**Exercise**:
Please transcribe the data that follows exactly, from its first line through the line that contains "This screenshot has height=448, width=986.".

[Items from a dataset]
........

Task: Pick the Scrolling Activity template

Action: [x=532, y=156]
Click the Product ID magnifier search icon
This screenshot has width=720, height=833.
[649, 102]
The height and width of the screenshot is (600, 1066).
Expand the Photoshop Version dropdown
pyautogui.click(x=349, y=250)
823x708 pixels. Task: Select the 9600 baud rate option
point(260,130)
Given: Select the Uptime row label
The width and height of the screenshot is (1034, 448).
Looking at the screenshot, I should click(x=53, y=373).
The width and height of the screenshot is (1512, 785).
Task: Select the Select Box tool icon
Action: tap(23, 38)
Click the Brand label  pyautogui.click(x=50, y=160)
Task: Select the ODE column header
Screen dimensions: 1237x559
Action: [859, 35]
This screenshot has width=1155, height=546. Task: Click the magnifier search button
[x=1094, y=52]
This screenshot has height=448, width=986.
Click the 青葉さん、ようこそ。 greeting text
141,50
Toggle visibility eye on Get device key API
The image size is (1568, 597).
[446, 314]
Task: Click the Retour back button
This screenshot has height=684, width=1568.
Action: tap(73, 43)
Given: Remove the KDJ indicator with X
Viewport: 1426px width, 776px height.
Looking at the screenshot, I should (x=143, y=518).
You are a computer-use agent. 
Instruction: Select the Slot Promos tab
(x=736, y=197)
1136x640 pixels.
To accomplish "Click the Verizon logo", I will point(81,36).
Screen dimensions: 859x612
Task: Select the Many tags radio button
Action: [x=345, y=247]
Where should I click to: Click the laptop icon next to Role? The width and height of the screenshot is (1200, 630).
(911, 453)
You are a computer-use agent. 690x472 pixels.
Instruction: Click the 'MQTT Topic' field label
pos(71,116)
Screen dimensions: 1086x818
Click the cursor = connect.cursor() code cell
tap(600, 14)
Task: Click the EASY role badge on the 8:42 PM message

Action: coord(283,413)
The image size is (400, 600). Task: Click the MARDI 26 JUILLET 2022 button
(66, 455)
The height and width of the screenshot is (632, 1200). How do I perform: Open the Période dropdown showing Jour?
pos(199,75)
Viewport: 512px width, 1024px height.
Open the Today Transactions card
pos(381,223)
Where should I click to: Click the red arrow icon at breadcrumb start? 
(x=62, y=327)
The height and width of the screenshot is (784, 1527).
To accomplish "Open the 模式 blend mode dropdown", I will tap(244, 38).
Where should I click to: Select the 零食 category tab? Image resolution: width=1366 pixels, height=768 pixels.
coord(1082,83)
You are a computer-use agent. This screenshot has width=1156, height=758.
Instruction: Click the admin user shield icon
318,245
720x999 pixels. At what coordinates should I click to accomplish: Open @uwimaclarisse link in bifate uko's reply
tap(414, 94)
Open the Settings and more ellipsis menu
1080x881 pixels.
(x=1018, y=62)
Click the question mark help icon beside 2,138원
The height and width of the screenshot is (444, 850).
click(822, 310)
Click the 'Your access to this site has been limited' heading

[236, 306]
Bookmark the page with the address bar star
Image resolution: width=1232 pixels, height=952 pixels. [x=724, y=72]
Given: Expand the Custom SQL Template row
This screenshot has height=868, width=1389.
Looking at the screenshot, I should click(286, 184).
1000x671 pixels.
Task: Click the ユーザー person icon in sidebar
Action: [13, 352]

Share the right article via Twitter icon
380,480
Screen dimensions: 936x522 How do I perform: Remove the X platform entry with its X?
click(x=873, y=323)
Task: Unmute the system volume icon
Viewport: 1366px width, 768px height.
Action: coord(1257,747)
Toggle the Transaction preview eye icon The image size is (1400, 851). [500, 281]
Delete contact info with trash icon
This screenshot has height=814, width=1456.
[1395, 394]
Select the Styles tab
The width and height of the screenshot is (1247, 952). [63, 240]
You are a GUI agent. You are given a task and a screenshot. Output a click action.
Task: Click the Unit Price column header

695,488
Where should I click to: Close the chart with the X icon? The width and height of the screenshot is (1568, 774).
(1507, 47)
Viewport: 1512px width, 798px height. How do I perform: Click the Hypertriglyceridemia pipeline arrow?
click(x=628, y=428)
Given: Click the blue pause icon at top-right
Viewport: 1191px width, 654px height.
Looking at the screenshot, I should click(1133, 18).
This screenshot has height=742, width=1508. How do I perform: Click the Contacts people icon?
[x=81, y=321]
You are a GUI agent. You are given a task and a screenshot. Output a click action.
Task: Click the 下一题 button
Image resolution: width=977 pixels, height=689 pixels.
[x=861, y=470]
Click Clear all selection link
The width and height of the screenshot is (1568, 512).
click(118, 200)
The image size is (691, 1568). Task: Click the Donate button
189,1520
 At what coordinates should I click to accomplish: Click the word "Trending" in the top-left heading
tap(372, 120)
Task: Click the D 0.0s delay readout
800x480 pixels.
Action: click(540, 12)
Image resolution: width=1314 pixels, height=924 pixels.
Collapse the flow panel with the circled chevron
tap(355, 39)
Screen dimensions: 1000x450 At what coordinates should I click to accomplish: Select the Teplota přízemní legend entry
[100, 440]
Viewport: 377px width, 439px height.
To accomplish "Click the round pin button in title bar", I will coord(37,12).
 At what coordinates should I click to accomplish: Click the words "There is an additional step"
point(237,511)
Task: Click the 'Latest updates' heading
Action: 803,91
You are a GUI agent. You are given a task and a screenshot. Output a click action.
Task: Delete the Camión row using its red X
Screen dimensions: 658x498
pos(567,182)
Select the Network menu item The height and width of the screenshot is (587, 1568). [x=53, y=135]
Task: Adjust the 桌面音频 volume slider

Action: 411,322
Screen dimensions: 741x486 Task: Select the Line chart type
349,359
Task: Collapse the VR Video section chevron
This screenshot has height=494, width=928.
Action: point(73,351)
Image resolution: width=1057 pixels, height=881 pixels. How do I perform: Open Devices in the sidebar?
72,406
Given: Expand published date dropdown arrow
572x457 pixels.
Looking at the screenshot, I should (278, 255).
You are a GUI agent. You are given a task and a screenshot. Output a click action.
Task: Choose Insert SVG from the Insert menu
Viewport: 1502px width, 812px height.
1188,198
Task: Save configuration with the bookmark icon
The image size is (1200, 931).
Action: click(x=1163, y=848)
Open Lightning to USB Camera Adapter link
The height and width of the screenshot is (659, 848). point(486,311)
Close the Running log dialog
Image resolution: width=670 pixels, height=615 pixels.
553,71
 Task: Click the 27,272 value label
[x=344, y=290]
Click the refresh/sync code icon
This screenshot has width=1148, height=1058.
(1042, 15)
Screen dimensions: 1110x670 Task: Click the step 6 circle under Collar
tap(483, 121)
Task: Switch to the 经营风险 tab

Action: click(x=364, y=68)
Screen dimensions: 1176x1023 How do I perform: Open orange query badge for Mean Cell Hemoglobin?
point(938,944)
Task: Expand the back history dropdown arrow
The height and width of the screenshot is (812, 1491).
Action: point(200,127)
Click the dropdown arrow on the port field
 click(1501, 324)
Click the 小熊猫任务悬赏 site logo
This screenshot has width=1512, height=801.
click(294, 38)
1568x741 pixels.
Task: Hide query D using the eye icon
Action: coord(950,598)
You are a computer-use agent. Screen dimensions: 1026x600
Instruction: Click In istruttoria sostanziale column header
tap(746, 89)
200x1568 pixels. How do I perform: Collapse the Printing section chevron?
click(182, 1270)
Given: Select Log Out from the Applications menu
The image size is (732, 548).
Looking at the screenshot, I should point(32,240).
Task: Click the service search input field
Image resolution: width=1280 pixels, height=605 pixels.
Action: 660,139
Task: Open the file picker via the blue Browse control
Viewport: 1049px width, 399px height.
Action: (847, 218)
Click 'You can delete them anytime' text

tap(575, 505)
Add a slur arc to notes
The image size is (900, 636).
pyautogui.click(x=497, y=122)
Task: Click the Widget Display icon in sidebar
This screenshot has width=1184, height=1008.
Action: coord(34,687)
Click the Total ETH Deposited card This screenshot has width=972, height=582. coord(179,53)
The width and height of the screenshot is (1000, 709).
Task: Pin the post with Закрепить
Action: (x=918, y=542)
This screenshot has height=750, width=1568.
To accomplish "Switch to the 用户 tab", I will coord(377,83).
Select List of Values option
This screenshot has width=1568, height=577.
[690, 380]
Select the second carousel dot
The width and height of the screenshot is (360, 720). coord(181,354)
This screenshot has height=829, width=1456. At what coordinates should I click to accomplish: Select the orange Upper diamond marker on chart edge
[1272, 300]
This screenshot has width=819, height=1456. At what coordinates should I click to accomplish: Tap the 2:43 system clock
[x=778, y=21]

........

**Answer area**:
Task: Pick the Scrolling Activity template

Action: [x=532, y=156]
Click the Product ID magnifier search icon
This screenshot has width=720, height=833.
[649, 102]
The height and width of the screenshot is (600, 1066).
Expand the Photoshop Version dropdown
pyautogui.click(x=349, y=250)
823x708 pixels. Task: Select the 9600 baud rate option
point(260,130)
Given: Select the Uptime row label
The width and height of the screenshot is (1034, 448).
Looking at the screenshot, I should click(x=53, y=373).
The width and height of the screenshot is (1512, 785).
Task: Select the Select Box tool icon
Action: tap(23, 38)
Click the Brand label  pyautogui.click(x=50, y=160)
Task: Select the ODE column header
Screen dimensions: 1237x559
Action: [859, 35]
This screenshot has width=1155, height=546. Task: Click the magnifier search button
[x=1094, y=52]
This screenshot has height=448, width=986.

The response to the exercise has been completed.